In a presentation given in Brisbane last October, Bentleys highlighted that while the average home spent $99 per resident per day on nursing and care (mostly wages, the biggest single expense) or 46% of their daily operating revenue, the top quartile of operators by profitability spent 6% less, just $92 per resident or 40% of revenues.

The presentation noted providers had been forced to find efficiencies in carer staffing profiles, particularly a steady trend away from reliance on nurses towards personal care assistants. A chart showed the long-term decline in the time spent on care by registered nurses, which fell from 5.9 hours per patient per fortnight in 2004, comprising 17% of total care staff hours, to 5.2 hours or 13% of total hours in 2014, while the amount of time spent by personal care assistants jumped from 11.4 hours in 2004 comprising 31% of total care staff hours, to 16.8 hours or 39% of total hours in 2014.

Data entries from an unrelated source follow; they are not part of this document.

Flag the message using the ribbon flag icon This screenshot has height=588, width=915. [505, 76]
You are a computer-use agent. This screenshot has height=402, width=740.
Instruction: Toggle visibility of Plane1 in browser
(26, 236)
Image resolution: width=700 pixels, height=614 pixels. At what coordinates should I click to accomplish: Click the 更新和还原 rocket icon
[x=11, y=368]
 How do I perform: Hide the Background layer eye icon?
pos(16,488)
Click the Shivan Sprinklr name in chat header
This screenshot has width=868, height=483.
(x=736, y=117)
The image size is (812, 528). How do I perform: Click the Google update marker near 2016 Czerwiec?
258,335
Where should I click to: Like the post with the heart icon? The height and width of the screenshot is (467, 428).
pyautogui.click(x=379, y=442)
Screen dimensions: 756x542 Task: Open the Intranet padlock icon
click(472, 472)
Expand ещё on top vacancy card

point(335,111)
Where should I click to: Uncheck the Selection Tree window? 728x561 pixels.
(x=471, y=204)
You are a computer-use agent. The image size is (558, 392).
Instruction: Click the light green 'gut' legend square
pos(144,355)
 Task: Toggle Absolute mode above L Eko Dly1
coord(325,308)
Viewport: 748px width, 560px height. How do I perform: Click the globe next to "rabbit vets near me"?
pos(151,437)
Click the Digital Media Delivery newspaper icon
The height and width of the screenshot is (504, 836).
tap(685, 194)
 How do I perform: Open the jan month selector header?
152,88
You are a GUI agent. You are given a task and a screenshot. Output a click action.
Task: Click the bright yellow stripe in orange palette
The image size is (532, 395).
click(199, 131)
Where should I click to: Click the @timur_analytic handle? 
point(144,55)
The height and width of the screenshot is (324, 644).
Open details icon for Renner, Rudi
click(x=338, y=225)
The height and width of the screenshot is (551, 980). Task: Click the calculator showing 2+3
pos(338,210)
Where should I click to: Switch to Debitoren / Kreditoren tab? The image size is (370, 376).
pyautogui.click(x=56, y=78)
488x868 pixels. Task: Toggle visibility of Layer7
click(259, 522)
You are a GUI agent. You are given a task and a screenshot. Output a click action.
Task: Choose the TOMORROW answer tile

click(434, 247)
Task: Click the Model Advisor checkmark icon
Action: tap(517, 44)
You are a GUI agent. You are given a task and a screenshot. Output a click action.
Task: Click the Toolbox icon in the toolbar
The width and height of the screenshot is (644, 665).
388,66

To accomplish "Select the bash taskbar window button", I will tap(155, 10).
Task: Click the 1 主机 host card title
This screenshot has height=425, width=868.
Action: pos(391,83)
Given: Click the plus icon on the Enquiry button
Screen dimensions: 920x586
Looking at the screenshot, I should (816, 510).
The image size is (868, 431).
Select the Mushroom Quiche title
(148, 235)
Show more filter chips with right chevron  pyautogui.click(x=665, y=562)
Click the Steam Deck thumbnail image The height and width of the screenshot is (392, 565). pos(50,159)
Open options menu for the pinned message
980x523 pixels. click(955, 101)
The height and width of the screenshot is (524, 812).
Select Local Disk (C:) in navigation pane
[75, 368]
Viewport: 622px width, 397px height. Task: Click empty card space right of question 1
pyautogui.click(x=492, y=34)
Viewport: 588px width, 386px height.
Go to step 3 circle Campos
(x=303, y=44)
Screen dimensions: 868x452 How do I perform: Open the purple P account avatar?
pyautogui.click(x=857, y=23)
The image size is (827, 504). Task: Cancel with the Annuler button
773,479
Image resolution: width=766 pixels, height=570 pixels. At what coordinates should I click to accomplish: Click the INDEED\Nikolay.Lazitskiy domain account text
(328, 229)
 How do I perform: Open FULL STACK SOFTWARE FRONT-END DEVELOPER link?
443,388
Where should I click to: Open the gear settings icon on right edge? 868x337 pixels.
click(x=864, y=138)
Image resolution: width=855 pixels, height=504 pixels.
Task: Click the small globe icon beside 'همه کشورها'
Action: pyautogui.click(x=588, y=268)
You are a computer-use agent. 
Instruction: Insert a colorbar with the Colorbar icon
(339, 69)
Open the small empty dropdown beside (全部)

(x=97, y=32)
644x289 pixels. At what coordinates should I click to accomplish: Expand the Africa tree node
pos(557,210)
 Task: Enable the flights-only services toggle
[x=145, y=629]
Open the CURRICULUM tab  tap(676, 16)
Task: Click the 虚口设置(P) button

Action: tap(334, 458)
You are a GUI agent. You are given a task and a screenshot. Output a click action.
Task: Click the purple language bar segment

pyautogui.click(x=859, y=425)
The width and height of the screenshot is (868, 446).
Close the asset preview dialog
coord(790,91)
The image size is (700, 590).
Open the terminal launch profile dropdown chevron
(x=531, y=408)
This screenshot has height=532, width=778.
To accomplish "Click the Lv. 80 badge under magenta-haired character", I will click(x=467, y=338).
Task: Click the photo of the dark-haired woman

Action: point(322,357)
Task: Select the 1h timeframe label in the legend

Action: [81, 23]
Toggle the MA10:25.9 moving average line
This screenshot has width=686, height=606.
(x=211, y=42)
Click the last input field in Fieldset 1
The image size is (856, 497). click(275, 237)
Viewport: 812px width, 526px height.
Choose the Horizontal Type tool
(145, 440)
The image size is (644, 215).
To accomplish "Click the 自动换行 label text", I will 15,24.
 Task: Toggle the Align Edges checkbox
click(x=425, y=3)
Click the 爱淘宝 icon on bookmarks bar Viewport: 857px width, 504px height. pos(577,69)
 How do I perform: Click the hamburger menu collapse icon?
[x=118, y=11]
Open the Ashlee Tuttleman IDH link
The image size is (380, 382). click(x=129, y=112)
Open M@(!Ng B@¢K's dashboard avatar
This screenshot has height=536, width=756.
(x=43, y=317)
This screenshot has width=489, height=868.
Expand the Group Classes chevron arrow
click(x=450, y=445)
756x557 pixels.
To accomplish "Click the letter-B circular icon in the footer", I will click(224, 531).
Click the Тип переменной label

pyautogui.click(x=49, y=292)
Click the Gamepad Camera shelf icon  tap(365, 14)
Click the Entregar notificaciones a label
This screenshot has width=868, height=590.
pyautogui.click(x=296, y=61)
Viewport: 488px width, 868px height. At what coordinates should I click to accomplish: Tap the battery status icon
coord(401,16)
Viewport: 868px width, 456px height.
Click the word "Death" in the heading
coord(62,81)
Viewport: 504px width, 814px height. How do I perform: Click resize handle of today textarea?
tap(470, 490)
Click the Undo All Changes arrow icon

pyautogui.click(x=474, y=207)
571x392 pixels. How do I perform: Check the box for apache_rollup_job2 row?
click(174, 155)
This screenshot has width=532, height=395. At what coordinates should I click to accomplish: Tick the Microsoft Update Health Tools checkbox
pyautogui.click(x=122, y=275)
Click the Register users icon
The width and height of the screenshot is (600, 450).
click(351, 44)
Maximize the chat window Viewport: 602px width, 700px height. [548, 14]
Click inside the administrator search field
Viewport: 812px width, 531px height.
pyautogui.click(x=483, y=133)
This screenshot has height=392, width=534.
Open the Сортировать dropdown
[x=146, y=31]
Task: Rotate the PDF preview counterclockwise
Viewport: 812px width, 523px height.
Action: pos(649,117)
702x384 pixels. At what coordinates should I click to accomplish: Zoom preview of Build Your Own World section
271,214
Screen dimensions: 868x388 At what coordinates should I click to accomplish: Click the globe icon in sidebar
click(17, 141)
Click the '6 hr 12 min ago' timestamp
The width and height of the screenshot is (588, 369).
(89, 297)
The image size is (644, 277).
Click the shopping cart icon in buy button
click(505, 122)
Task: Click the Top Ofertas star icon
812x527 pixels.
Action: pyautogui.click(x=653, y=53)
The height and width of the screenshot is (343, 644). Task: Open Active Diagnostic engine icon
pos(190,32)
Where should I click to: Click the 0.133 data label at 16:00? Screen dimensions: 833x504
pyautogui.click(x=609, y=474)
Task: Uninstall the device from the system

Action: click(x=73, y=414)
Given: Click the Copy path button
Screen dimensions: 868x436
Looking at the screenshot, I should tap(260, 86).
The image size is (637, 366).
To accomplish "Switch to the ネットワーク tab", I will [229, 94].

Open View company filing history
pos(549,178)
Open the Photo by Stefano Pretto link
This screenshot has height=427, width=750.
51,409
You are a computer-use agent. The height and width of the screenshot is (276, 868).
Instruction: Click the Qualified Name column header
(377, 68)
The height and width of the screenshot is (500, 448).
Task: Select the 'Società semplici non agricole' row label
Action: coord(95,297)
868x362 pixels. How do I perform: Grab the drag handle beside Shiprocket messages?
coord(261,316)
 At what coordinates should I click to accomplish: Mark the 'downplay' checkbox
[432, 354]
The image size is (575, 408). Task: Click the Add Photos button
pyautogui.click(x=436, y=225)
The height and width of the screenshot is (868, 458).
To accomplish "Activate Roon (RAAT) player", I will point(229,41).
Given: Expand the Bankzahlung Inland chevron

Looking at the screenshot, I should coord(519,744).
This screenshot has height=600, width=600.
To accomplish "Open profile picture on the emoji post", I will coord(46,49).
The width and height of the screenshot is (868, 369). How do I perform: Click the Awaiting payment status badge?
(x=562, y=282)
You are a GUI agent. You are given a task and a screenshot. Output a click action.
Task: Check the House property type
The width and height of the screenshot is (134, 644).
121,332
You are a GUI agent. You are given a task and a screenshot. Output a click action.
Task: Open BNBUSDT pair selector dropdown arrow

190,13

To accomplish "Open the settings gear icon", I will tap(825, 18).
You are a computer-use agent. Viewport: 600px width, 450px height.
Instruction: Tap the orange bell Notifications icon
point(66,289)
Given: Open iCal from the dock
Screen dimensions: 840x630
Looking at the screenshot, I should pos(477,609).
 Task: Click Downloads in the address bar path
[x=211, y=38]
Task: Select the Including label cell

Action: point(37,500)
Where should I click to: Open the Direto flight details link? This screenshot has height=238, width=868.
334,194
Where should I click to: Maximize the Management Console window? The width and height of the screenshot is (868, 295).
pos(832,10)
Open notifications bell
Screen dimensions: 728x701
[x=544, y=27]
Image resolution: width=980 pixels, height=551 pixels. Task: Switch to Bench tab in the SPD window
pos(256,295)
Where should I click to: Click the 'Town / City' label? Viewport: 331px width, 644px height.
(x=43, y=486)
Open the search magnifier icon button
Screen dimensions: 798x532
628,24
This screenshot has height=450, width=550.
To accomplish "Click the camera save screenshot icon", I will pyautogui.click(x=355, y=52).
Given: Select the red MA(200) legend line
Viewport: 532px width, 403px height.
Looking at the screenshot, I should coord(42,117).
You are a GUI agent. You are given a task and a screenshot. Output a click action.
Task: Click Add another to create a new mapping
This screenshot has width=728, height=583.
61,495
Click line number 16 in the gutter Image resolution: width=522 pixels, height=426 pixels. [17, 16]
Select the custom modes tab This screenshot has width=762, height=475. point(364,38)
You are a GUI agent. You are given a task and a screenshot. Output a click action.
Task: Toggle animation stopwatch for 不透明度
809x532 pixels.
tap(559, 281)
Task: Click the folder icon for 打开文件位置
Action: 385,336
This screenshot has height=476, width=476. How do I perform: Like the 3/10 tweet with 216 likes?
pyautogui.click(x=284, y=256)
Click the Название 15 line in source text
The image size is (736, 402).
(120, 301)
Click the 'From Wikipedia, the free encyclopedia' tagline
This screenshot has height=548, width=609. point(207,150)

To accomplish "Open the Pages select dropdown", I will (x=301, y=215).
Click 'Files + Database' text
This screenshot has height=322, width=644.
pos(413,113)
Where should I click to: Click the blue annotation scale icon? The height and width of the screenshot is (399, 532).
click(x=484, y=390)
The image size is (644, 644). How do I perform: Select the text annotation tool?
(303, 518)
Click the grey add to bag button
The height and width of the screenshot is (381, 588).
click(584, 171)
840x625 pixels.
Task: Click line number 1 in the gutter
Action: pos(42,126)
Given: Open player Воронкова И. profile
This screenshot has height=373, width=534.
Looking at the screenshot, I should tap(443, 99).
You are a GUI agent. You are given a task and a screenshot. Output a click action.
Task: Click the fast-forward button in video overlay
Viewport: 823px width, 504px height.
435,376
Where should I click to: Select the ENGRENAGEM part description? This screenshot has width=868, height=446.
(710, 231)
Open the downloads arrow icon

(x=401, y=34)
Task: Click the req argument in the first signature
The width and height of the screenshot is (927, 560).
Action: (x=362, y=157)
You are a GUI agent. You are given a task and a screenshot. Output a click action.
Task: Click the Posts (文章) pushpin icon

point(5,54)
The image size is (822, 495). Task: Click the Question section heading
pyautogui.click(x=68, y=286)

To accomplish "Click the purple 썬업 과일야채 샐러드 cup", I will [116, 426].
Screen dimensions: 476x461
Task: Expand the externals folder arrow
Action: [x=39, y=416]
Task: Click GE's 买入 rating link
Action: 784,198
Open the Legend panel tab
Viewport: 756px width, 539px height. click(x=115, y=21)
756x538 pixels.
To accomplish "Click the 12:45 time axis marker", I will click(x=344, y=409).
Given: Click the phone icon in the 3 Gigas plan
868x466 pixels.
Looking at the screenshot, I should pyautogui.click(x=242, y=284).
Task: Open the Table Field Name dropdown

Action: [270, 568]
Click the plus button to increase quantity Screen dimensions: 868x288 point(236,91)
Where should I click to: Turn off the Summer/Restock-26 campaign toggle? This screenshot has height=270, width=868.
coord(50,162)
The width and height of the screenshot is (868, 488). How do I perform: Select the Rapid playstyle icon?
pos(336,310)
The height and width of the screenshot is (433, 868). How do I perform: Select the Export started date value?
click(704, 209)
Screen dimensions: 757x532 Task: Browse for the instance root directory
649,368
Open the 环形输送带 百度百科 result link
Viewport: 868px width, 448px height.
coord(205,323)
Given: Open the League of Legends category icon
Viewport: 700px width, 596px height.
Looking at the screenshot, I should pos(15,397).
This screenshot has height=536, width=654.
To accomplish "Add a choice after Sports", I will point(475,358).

Charmaine Crowe, senior policy adviser for the Combined Pensioners and Superannuants Association, told Crikey:

“The clear modus operandi for the industry is to boost profits by cutting skilled staff. Registered nurses are being replaced by lower-skilled care workers at a time when older people are entering nursing homes sicker and frailer. Not only does this threaten the health and safety of residents, it risks increasing the burden on state health systems as more residents are shipped off to emergency departments because the nursing home doesn’t have appropriately skilled staff to look after them.”

The detailed figures throw up other surprises. For example, daily catering costs of $20.63 per resident on average comprise 21% of total operating revenues, and are made up of food costs of $10.80 and kitchen staff wages of $9.83. Meanwhile the amount spent on head office management charges is $10.73 per resident per day — about the same as food costs.

Crowe believes the increasing profitability of nursing homes is likely to have accelerated since the July reforms, which shifted more of the balance of funding from government to consumer and introduced the ability for residents to pay daily accommodation payments in place of expensive up-front accommodation bonds. Aged Care Financing Authority figures for July and August showed bonds continue to be the preferred payment method and that the industry doubled the amount it held in bonds from $403 million in July to $937 million in August. “Early days,” said Crowe, “but it suggests that the industry’s fear that everyone would be paying daily fees rather than bonds was unfounded.”

Bentleys is now conducting its first six-month survey, for the period ending December 31, to provide the industry with an early snapshot of the implementation of the reforms. Bentleys’ business development manager Jo Adams told Crikey the reforms were making aged care a “much more lucrative investment asset for capital investors”.